Other Contributing Factors
Dehydration reduces blood volume, which can impair circulation to your extremities and make you feel colder. Not eating enough is another common trigger. Your body needs calories to fuel its metabolic furnace, and people on very low-calorie diets or those who skip meals frequently often report feeling cold. This is your metabolism slowing in response to reduced energy intake.
Diabetes can damage small blood vessels and nerves over time, reducing blood flow to the hands and feet. Peripheral artery disease, where arteries narrow from plaque buildup, has a similar effect. Certain medications, including beta-blockers used for blood pressure, can reduce circulation to extremities as a side effect. Age itself plays a role too: metabolic rate naturally declines, muscle mass decreases, and blood vessels become less responsive as you get older.
What Testing Looks Like
If you’ve been cold for a long time or your sensitivity is getting worse, a doctor will typically start with a few straightforward blood tests. The standard workup includes a complete blood count to check for anemia, TSH to screen for thyroid problems, and thyroid hormone levels if TSH is abnormal.
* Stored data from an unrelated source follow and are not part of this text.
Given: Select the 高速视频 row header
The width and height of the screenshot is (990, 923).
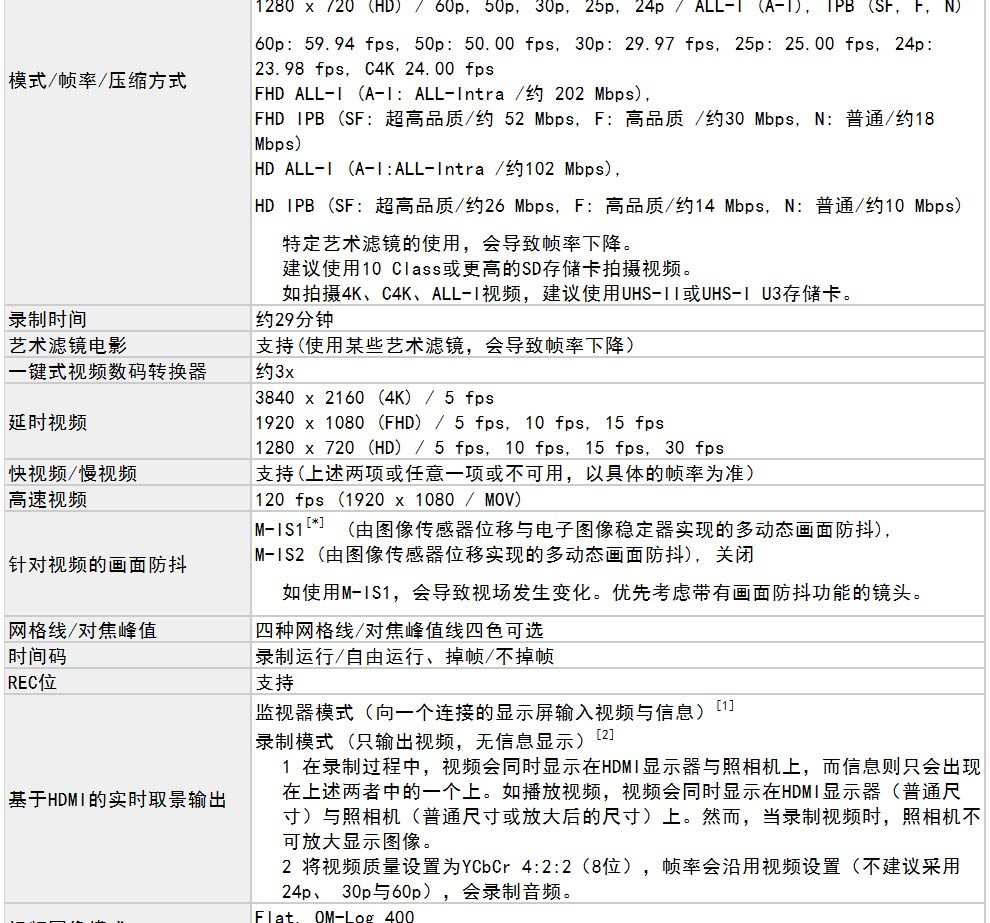Looking at the screenshot, I should (47, 499).
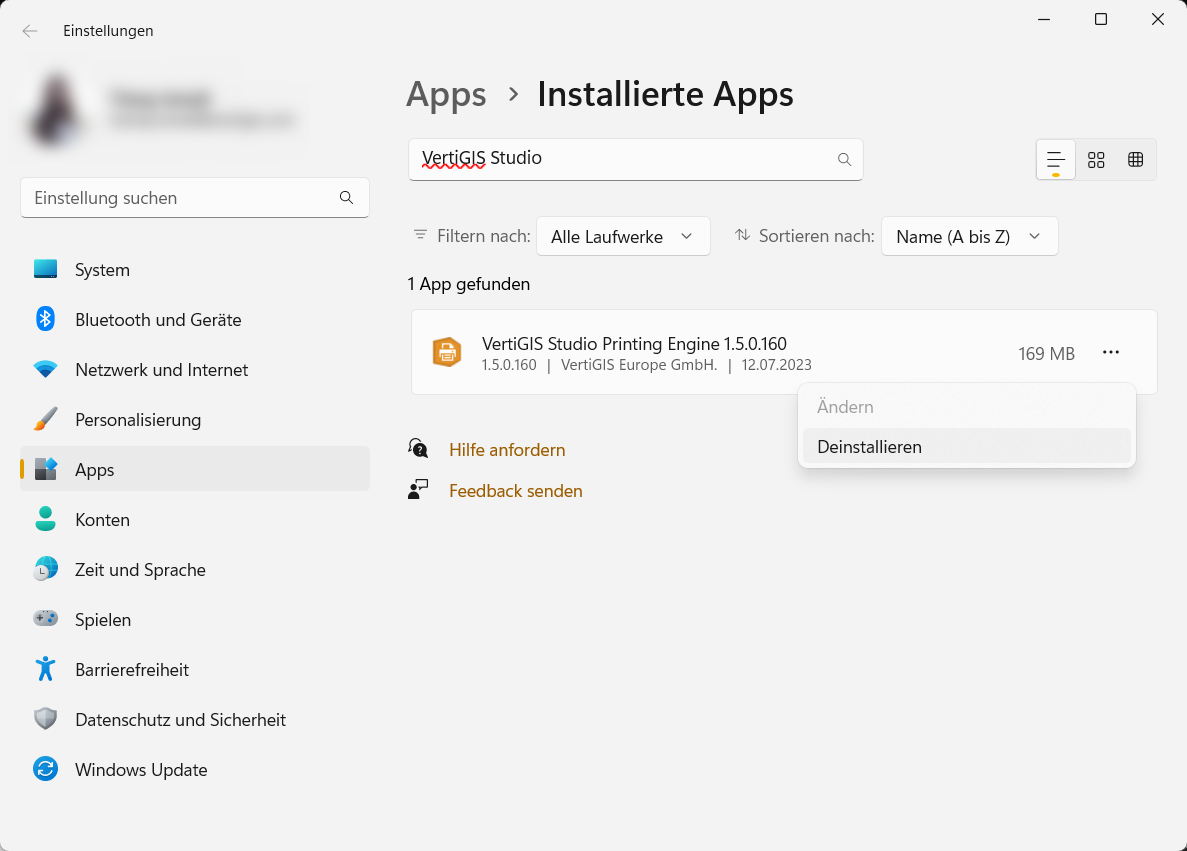The width and height of the screenshot is (1187, 851).
Task: Open the Name (A bis Z) sort dropdown
Action: coord(968,236)
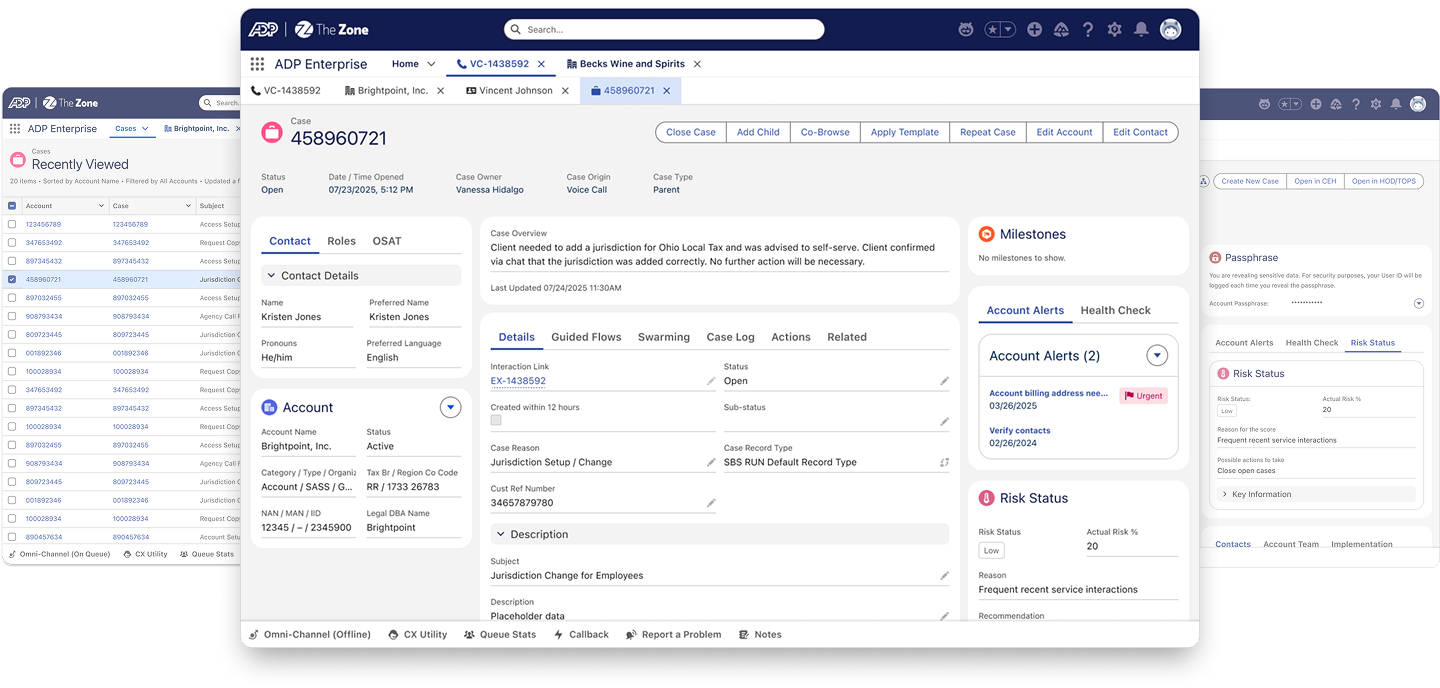Open Notes in the utility bar
The height and width of the screenshot is (688, 1440).
coord(760,634)
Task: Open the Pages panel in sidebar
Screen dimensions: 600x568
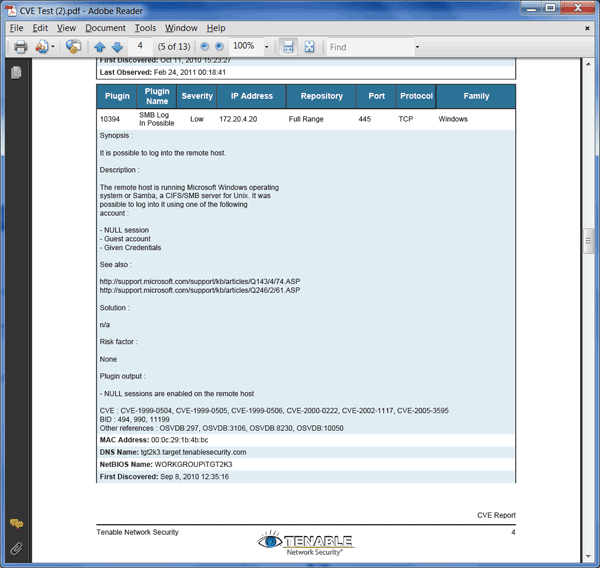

Your doctor will also ask about the pattern: whether it’s recent or lifelong, whether other people around you seem comfortable at the same temperature, and whether you have other symptoms like fatigue, weight changes, or numbness in your fingers.
Your height, weight, and diet all factor into the evaluation. Many causes of chronic cold intolerance are correctable once identified. Thyroid hormone replacement resolves hypothyroidism. Iron or B12 supplementation reverses deficiency-related anemia within a few months. Building muscle through resistance exercise raises your resting metabolic rate. And simply eating enough calories and sleeping consistently can make a noticeable difference when no underlying medical condition is present.